Step 2: Structuring ComplexityFocusing on Objectives

After the design phase is complete, the next step is to identify IT objectives to address the organization's strategic objectives from the IT perspective. Top-level decision makers then structure these objectives into an objectives hierarchy, as shown in Figure 23.2.

Figure 23.2. Objectives Hierarchy

Step 3: Measurement

The decision makers met to discuss the relative importance of the objectives. Using radio frequency keypads, they enter judgments about the relative importance of objectives, taken two at a time, from which they derive priorities for the objectives and subobjectives. Important aspects of this process include discussing and arriving at shared definitions of the objectives, as well as sharing information relative to the objectives, the organization's current capabilities and needs, and the competitive environment. Decision makers make pairwise judgments using a variety of input modes. The "verbal" mode, shown in Figure 23.3, entails stating which one of a pair of objectives is more important and, using the verbal scale shown in the figure, by how much.

Figure 23.3. Pairwise Judgments of One Decision Maker for Top-Level Objectives

For example, the judgment of one of the participants shown in Figure 23.3 was that Leveraging Knowledge was "equal to moderately" more important than Improve Organizational Efficiency.

The verbal scale is essentially an ordinal scale, with "equal" represented by 1, "moderate" by 3, "strong" by 5, "very strong" by 7, "extreme" by 9, and intermediate judgments by even numbers. However, as explained earlier, ordinal measures are not adequate for allocating resources.

Ratio level measures are necessary! Fortunately, Expert Choice, which is based on Saaty's AHP, can derive ratio level measures from ordinal verbal judgments, provided there is enough variety and redundancy in the cluster of elements being compared.^[1] Even when this is not the case, you can use Expert Choice's graphical pairwise comparisons, as shown in Figure 23.4, to derive ratio level priorities.

Figure 23.4. Pairwise Graphical Judgment for Two of the Subobjectives

An "inconsistency" measure is displayed for each cluster of judgments (0.13 in Figure 23.3) to identify inconsistencies that can be caused by clerical errors (pressing the wrong key), lack of concentration or information, inadequate model structure, or real-world inconsistencies. The decision makers can examine which judgment is most inconsistent with their other judgments, and reflect whether they should revise this or any of their other judgments. The objective is not to achieve the lowest inconsistency, but to derive ratio measure priorities that best reflect the decision makers' knowledge and understanding. Figure 23.5 shows the priorities derived for the top-level objectives from the judgments shown in Figure 23.3.

Figure 23.5. Priorities Derived from Judgments in Figure 23.3

Each participating decision maker can enter his judgments about the relative importance of a pair of objectives simultaneously. These are then displayed (see Figure 23.6) and discussed.
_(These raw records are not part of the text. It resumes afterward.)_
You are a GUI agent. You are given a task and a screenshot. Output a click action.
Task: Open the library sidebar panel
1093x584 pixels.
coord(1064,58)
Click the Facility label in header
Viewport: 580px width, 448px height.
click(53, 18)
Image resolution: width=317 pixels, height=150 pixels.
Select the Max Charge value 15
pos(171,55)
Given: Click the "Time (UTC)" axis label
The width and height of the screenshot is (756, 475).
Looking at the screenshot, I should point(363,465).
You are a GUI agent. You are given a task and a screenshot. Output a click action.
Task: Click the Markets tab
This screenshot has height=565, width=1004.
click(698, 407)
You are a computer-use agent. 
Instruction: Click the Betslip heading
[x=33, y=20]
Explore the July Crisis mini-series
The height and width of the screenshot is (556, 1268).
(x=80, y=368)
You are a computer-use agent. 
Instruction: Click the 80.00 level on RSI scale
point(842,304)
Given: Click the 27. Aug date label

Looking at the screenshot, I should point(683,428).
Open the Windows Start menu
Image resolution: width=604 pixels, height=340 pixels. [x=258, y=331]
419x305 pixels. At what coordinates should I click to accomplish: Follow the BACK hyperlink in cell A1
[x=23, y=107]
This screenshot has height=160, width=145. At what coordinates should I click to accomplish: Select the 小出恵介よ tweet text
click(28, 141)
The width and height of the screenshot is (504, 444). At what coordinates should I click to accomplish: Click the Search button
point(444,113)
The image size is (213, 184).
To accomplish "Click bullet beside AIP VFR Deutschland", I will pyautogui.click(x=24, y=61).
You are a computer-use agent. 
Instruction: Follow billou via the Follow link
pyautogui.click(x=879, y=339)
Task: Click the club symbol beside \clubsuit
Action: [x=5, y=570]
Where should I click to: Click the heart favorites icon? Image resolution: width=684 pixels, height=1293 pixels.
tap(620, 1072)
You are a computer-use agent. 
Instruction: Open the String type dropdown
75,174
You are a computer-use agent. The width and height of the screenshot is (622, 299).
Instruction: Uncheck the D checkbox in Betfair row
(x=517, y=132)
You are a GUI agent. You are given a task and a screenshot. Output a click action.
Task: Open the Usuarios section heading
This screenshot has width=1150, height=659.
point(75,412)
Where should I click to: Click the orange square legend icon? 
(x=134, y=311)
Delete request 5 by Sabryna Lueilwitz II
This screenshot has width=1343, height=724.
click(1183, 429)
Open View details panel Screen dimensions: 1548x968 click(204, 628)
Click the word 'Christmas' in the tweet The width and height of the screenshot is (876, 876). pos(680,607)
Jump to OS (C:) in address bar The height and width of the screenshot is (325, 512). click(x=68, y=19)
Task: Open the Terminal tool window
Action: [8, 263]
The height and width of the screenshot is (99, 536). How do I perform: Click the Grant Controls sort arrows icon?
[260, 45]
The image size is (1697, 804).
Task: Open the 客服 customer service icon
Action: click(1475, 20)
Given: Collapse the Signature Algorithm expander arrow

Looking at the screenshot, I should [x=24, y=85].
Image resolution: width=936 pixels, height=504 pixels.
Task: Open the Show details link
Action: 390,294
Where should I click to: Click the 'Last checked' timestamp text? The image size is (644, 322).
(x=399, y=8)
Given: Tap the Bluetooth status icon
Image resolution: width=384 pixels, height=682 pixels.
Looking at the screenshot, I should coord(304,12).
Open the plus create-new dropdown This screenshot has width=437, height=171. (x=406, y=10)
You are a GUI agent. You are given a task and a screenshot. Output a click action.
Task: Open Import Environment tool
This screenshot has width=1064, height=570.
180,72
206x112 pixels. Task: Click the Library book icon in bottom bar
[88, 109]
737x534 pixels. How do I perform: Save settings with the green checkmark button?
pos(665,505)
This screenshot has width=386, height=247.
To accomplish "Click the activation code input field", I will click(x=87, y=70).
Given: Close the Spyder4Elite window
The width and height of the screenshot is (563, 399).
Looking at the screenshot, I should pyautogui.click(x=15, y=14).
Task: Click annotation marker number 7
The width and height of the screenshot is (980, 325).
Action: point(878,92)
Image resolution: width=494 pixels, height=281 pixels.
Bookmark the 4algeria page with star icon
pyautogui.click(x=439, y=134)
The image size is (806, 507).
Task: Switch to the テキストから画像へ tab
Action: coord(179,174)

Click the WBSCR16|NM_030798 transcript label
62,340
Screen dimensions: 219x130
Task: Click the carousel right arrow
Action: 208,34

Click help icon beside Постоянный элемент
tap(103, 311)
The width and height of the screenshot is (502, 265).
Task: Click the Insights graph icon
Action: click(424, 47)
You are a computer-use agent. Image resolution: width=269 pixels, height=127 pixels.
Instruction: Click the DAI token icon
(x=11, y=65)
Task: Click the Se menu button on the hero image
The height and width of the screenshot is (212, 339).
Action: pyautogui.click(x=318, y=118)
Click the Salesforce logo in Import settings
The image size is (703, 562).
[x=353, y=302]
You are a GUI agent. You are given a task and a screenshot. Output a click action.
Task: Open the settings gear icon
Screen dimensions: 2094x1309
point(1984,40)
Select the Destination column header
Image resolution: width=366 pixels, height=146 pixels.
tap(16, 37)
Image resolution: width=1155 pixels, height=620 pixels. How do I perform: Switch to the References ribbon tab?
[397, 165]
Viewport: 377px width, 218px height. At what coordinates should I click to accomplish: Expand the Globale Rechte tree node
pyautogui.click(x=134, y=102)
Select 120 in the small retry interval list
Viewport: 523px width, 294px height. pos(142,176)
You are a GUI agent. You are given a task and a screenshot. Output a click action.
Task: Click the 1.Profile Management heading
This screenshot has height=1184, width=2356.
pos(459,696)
Geometric averages of the judgments are computed for each objective pair and priorities are derived that reflect the best judgments of the decision makers (see Figure 23.7). It is common that in large hierarchies, different decision makers participate in making judgments at different levels, corresponding to their responsibilities and knowledge. This process produces a synthesis of knowledge that is virtually impossible to achieve in other ways.

Figure 23.6. Individual Decision Makers' Judgments for One of the Pairwise Comparisons

Figure 23.7. Priorities of Top-Level Objectives

The pairwise measurement process produces priorities, such as those shown in Figure 23.7. These priorities possess rank information as well as meaningful intervals and ratios (or proportions). The ratio level meaning of these priorities is particularly important because it would be mathematically meaningless to multiply priorities that were only interval or ordinal level measures by interval or ordinal level priorities at lower levels of the hierarchy. It would also be mathematically meaningless, and misleading, to use interval or ordinal measures in optimizing the IT portfolio of projects. Unfortunately, many organizations don't appreciate this requirement of their measures and wonder why the results don't make sense. They eventually become disillusioned with all numerical methods, opting to use their intuition to decide what should go in their portfolios. However, the complexities of competing objectives, trade-offs, and constraints preclude an organization that uses an intuitive allocation of resources to be competitive with an organization employing well-founded methods that include ratio level measures.

After the decision makers derive priorities for their objectives and subobjectives in the objectives hierarchy, they evaluate the anticipated contributions of the proposed projects with respect to the lowest-level subobjectives in the hierarchy. They can do this in a variety of ways. Figure 23.8 shows a ratings approach whereby a panel of decision makers uses a verbal ratings scale to evaluate the anticipated contribution of a customer service call center project to the customer access/service objective. Prior to using the ratings scale shown in Figure 23.8, the decision makers performed pairwise comparisons for the words or "rating intensities" in this scalefor example, Excellent, Very Good, and so onto derive ratio level priorities for the intensities. Respondents could, if they so desired, enter any priority between 0 and 1 if they chose not to use the scale provided. You also can derive priorities for the projects with respect to each covering objective with pairwise comparisons, or by translating data using linear or nonlinear, increasing or decreasing utility curves, or step functions.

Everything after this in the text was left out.